Weekend Roundup: Civil Liberties Out the Window

Two stories about people whose civil liberties were not just infringed upon but totally ignored in the past few weeks. No surprise this came as they protested(or didn't protest) Republican events. First, a woman was dragged out and arrested after she protested in a Laura Bush campaign stop in New Jersey:

During Bush's salute to the men and women in Iraq, Sue Sapir Niederer, of Hopewell, N.J., was pulled outside the firehouse after she staged a war protest. Sapir Niederer's son, Army 1st Lt. Seth Dvorin, 24, was killed in Iraq. He died in February while trying to disarm a bomb. Niederer was wearing a T-shirt with the words "President Bush You Killed My Son".

As shouts of "Four More Years" subsided, Sapir Niederer, standing in the middle of the crowd of about 700, continued to shout about the killing of her son. Secret Service and local police escorted her out of the event, handcuffed her and placed her in the back of a police van.

"Excuse me, what are you charging me with," Sapir Niederer repeated to officers as they arrested her.

Sapir Niederer was charged with defiant trespassing, even though she had a ticket to the rally.

As the first lady continued speaking, several people shouted back at Sapir Niederer. One woman yelled, "Your son chose to fight in that war."


How insensitive are these people the let into Republican rallies? First of all, trying to drown her out with changes of "four more years," then that no-class idiot who said her son "chose to fight" in the war? Correct me if I'm wrong, but most people, unless they just now joined up, didn't get into the army to go to Iraq and die. The joined to get college educations, to get life-skills and a number of other reasons. They don't join so they can go overseas and kill thousands of people, criminals and innocents alike.

Moving on to a story that I think deserves more recognition, here's an story of what really happened in NYC, during the RNC, to "protestors":

Summer Starr, a graduate student in political science at the University of Hawaii at Manoa, was among 1,821 people arrested during the convention last week.

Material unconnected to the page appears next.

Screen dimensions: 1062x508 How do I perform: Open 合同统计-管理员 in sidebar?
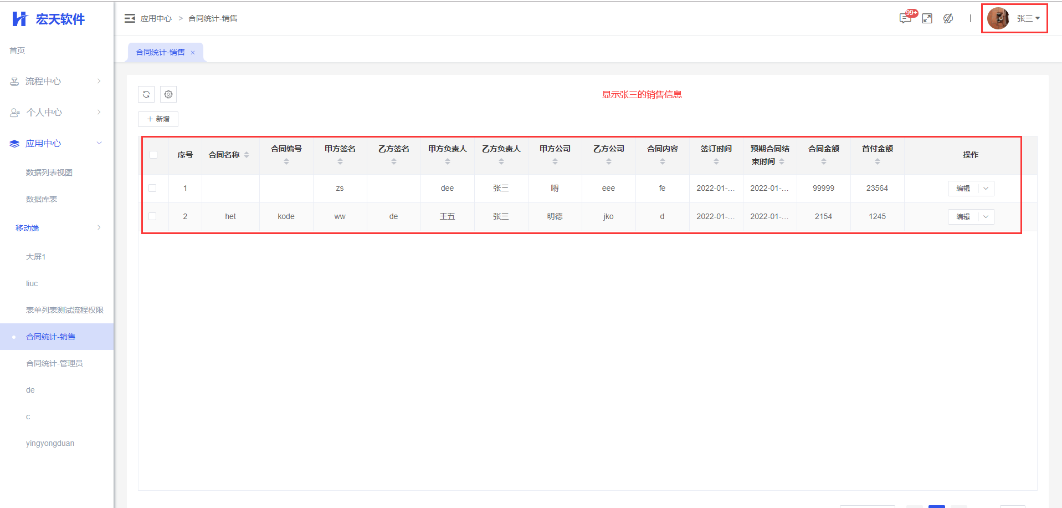[x=54, y=363]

According to reports, New York police allegedly corralled people who were walking down the street so they could not move, then arrested all of them, often without first ordering them to disperse and giving then a chance to do so.

The New York Civil Liberties Union is compiling stories from protesters who say they were arrested for no reason, detained for unnecessarily long periods or held in unsafe conditions. The group is also considering suing the city over police conduct.

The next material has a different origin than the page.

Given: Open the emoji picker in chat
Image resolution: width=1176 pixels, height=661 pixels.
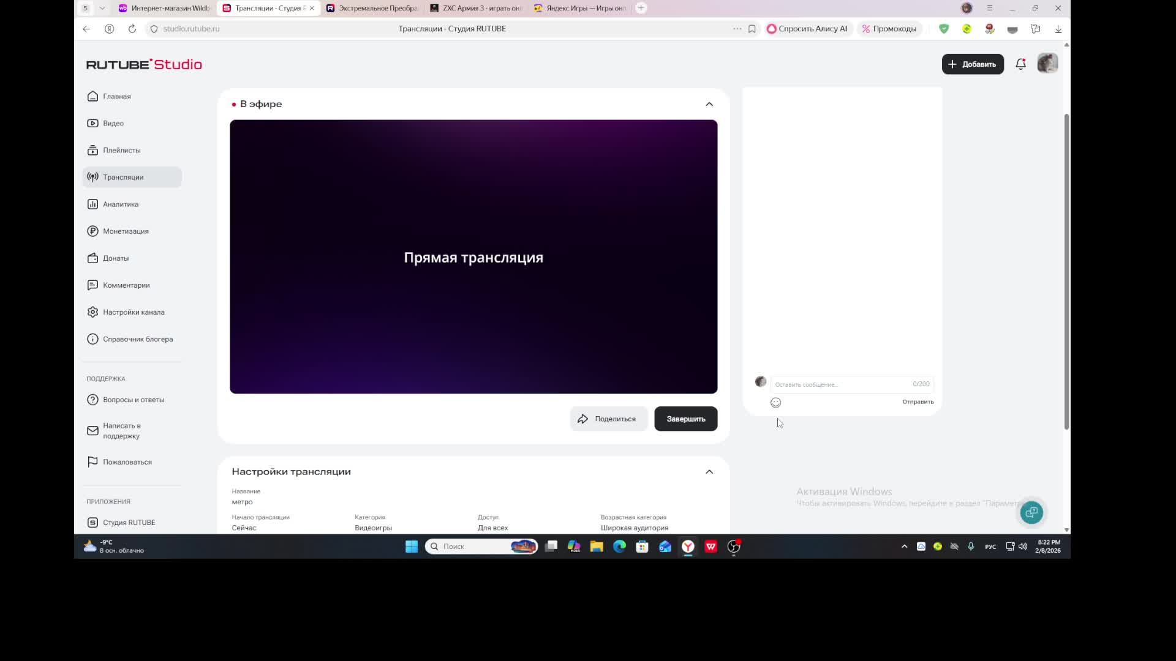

“I went up to New York initially to protest the Republican National Convention. Actually at the time of the arrest, I wasn’t physically engaged in protest,” Starr said in a telephone call from Manoa on Monday.

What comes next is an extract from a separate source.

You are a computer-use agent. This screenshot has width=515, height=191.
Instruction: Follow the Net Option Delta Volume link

She said a group of people were cornered by officers near Bryant Park in Manhattan and were arrested on Aug. 31. They has been at the New York Public Library protesting when police made them scatter toward Bryant Park, Starr said.

“They didn’t inform us why we were being arrested,” she said. “At least I didn’t hear it.”

Starr said the arrest “was not justified in anyway. We weren’t violent. We were absolutely peaceful.”

...Following her arrest, Starr said all of the people with her were placed in plastic cuffs and were bused to Pier 57, a large, dirty building with concrete floors. The holding area was a former bus terminal.

“It was absolutely inhumane and not a proper place to be holding people,” Starr said.

One of the individuals being held was a girl dressed up in a black dress. Starr said the girl had been stepping out of her apartment to go out when she was swept up with a group and arrested.

Starr said about five others from Hawaii were among the people arrested.

In news reports last week, Mayor Michael Bloomberg speaking on his radio show, seemed to imply that the arrests of innocent people were inevitable.

“You can’t arrest 1,800 people without having somebody in the middle who shouldn’t have been arrested. That’s what the courts are there to find out afterwards,” he said.

...Summer Starr’s personal belongings were taken away from her when she was arrested.

She said that she and others were kept at Pier 57 for about a day.

“Every single one of us were covered in black grease,” she said about being held at the former bus terminal.

Starr said did not eat because she is a vegetarian and the only food provided was a meat sandwich.

“I wasn’t expecting to be treated like a queen, (but) I wasn’t expecting to be treated like a political prisoner,” she said.

On the day after the arrest, Starr said she was taken to a Manhattan jail where she and others were regularly moved from cell to cell. She said they were told they were going to be released soon and that the fingerprinting process was slow.

She said she was released around 10 p.m. on Thursday, about two days after she was arrested.

It was on that day that Judge John Cataldo of the State Supreme Court in Manhattan ordered the city to release more than 550 protesters who had been detained, in some cases, for as long as 60 hours.


The moral of this story? Don't even think about protesting at or around a Republican event. I hope the ACLU pursues the charges brought by these former prisoners because it seems to me that we can't operate on the idea that a few innocents will be arrested. No one should be arrested without reason, and it seems to me that an innocent person is in that, innocent, and there should be no reason for arrest.